DC’s comeback aided by solid-state electronics
When Edison reneged on what Tesla thought was a financial commitment to him, Tesla took his AC insights to George Westinghouse, a successful manufacturer of air brakes. Westinghouse grasped the potential of Tesla’s system for delivering electricity from large plants over longer distances.
Edison sought to stigmatize AC as a lethal technology, going so far as to promote electrocution for capital murder cases — using alternating current. Edison wanted to have that form of execution called being “Westinghoused,” Schainker said, but failed.

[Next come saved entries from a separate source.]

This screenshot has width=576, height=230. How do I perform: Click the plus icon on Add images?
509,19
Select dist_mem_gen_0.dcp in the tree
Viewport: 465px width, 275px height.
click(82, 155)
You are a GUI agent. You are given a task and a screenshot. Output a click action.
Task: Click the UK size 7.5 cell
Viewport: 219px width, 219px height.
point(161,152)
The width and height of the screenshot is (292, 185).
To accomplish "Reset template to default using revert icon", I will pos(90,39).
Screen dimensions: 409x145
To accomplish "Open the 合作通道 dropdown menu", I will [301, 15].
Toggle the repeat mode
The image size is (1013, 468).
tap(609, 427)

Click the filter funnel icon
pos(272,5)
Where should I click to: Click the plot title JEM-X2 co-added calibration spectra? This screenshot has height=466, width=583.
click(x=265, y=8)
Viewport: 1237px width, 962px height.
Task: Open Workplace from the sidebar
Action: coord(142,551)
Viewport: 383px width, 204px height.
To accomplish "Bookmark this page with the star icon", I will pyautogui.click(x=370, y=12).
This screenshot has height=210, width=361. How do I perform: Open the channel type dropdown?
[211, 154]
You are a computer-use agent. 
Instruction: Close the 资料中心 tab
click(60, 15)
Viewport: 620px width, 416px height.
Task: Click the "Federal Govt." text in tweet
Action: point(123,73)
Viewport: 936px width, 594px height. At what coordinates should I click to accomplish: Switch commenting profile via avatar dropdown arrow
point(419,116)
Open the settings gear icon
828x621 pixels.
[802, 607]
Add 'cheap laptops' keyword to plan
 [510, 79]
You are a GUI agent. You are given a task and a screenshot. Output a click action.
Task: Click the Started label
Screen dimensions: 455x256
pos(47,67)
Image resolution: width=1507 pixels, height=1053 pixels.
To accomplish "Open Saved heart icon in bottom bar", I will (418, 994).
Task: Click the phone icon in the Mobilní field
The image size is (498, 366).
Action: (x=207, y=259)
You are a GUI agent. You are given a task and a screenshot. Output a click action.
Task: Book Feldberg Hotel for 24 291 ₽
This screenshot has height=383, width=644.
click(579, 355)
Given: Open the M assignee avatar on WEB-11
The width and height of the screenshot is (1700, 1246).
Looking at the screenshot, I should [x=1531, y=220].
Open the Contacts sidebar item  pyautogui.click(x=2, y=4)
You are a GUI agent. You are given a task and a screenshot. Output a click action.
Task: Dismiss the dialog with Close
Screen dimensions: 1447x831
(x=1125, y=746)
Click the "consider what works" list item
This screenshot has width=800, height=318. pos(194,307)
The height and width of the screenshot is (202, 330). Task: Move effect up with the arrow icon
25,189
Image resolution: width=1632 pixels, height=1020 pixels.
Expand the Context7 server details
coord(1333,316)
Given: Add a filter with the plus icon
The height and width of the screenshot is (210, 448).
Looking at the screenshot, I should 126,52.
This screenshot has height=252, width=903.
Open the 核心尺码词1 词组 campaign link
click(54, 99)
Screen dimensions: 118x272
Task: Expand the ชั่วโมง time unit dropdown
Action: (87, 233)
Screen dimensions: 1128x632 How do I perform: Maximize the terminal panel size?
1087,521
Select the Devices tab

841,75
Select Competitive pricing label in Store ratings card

And so did direct current as a power source for homes and businesses. By the early 1900s, AC dominated the scene, opening the way to ever larger generators, longer transmission lines and the monopolization of much of the industry.
Transistors and other solid-state electronics put DC back in the picture, Logan said. Today, banks of electronic switches are used to step up direct current for transmission, then bring it down at the end of the line.
With that issue solved, DC’s advantages versus AC become important in certain applications. Pepco Holdings Inc. in Washington, D.C., chose direct current for a major part of a proposed line that would run from northern Virginia under the Chesapeake Bay and into the Delmarva Peninsula. The properties of alternating current running within underground conduits create electromagnetic problems that aren’t present when DC is used, said Vince Maione, manager of Pepco’s MAPP powerline project.
The lower part of the Delmarva peninsula is a kind of cul-de-sac for electricity flow. Adding a new AC line into the area might not alleviate power shortages in the rural southern area, Maione said, because of the difficulty in controlling where the more willful AC current flows. Once the line was connected to the existing grid, the greater demand for power to the north could shift flows in that direction, leaving the southern part still short of power.
Using DC permits Pepco to channel power precisely to the point in the AC grid where it is most needed. “We can direct and control the amount of current without concern to whether it might flow north,” he said.